A curmudgeonly old senior is reminded of his hazy past in The Sense of An Ending.
A film based on a best-selling novel starts off with a potential handicap. The loyal followers of the book look for the film to be true to source, often in fanatical detail. One wrong move could risk that entire audience. This film is the perfect example of a project that should have ignored huge swaths of its origin but didn’t. It’s a slow-burn affair with no spark.

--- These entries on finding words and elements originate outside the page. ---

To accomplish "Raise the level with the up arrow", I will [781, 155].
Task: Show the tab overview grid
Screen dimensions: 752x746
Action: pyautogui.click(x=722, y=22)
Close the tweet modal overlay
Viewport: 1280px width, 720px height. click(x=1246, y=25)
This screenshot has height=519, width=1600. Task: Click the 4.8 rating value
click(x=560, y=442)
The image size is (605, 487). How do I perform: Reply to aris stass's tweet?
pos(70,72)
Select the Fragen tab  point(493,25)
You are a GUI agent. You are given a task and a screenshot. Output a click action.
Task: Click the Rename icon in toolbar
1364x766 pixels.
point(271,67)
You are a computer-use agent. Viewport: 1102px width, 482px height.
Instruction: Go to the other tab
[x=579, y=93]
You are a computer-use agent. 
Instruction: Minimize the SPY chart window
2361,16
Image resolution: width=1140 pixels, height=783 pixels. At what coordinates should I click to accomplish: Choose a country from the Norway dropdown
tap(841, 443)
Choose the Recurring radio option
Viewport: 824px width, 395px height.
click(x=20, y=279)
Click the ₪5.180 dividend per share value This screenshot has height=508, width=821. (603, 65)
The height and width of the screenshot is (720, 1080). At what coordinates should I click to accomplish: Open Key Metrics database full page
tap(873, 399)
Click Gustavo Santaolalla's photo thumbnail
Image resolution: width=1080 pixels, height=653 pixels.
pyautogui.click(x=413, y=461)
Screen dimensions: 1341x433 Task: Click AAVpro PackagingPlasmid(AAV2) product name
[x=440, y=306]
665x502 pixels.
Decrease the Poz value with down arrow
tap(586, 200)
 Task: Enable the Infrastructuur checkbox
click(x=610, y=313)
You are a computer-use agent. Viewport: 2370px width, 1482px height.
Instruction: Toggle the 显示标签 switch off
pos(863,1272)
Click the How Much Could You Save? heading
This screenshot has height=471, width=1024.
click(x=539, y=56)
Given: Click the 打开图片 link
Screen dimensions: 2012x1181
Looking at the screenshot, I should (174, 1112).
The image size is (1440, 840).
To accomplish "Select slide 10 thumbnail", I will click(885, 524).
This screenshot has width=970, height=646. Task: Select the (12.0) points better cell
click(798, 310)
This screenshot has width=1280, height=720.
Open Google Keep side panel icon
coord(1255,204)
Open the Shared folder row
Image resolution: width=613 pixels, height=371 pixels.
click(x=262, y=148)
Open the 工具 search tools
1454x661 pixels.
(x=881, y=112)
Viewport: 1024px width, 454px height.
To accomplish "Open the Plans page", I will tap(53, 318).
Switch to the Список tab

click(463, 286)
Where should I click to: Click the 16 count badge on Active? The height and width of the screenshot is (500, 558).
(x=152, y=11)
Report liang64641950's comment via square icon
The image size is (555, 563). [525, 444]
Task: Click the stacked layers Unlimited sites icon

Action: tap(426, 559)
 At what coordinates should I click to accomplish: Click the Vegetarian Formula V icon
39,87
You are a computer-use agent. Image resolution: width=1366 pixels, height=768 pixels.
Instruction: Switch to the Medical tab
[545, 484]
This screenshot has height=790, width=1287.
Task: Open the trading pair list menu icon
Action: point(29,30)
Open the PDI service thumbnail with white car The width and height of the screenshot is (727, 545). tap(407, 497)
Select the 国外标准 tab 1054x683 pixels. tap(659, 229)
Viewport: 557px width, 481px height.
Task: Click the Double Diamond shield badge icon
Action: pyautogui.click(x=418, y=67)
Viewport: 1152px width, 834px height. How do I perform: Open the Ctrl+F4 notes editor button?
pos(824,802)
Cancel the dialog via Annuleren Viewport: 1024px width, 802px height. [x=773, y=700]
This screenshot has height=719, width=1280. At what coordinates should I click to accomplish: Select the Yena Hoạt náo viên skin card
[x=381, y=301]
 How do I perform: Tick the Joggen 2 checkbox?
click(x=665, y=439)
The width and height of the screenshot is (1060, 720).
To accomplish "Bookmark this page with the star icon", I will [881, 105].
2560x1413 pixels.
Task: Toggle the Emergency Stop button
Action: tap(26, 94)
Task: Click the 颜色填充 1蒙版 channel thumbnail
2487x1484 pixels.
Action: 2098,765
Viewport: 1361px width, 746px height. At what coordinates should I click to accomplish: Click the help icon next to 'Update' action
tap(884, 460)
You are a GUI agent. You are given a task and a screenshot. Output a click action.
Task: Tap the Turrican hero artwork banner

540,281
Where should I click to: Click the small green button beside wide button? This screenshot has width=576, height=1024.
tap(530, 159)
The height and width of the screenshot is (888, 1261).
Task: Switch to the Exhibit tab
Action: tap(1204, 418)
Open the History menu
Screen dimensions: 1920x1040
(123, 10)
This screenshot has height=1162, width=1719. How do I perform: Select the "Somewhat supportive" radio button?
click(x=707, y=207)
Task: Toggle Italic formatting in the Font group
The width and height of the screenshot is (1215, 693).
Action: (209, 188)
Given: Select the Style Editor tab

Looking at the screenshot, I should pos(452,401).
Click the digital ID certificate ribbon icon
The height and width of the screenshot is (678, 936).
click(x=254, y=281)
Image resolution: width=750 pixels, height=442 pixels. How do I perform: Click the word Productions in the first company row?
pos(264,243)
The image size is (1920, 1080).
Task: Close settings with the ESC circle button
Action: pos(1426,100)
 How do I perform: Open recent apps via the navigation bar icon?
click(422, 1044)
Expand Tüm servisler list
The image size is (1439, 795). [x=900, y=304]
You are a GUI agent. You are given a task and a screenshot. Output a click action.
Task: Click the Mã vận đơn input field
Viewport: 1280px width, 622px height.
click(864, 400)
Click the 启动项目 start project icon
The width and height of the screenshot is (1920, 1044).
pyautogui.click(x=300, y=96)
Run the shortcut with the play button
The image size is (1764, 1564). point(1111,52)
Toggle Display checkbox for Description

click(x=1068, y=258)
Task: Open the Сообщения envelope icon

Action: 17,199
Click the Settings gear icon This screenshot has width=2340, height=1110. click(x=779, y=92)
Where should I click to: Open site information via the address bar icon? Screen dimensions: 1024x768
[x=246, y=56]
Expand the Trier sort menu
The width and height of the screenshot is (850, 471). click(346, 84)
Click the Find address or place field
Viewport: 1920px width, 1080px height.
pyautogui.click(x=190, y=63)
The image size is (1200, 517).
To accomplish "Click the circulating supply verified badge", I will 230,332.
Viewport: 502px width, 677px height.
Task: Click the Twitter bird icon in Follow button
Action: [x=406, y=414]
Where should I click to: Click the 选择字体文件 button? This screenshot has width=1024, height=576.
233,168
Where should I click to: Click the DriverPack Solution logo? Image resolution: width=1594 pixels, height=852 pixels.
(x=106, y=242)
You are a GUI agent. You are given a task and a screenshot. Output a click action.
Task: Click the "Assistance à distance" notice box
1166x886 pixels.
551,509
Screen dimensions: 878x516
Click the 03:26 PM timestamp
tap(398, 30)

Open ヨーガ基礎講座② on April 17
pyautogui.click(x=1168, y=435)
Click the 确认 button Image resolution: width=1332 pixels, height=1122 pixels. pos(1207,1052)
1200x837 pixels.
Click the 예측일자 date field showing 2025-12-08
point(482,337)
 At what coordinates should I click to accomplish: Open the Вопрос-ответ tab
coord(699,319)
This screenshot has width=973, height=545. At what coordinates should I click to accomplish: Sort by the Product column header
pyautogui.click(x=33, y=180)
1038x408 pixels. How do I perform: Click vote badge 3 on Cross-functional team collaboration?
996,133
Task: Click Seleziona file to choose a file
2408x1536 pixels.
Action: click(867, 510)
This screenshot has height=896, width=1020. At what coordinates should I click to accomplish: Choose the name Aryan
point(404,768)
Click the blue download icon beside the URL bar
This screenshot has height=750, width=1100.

We experience the film more or less from the vantage point of Margaret Webster (Harriet Walter). She’s the ex-wife of Tony Webster (Jim Broadbent), with whom they share the very pregnant daughter Susie (Michelle Dockery). Tony receives a letter that brings on a series of nostalgic memories that he discusses with Margaret, but in the most chaotic ways possible. He’s no more than a few minutes into his story when we’re already lost about key details. The confusion is magnified by nonlinear flashbacks and oddly morphed shots that mix past and present. We desperately try to follow countless bread crumbs, but find that they all lead to nowhere. It’s like trying to decipher intricate detail through a dense fog. None of it is a failure of our ability to keep pace. It’s all just lousy storytelling.
The final insult is in realizing that the entire affair is nothing more than a cheap plot device. As far as the film’s curious title, it’s nothing more than hopeful aspiration run amok.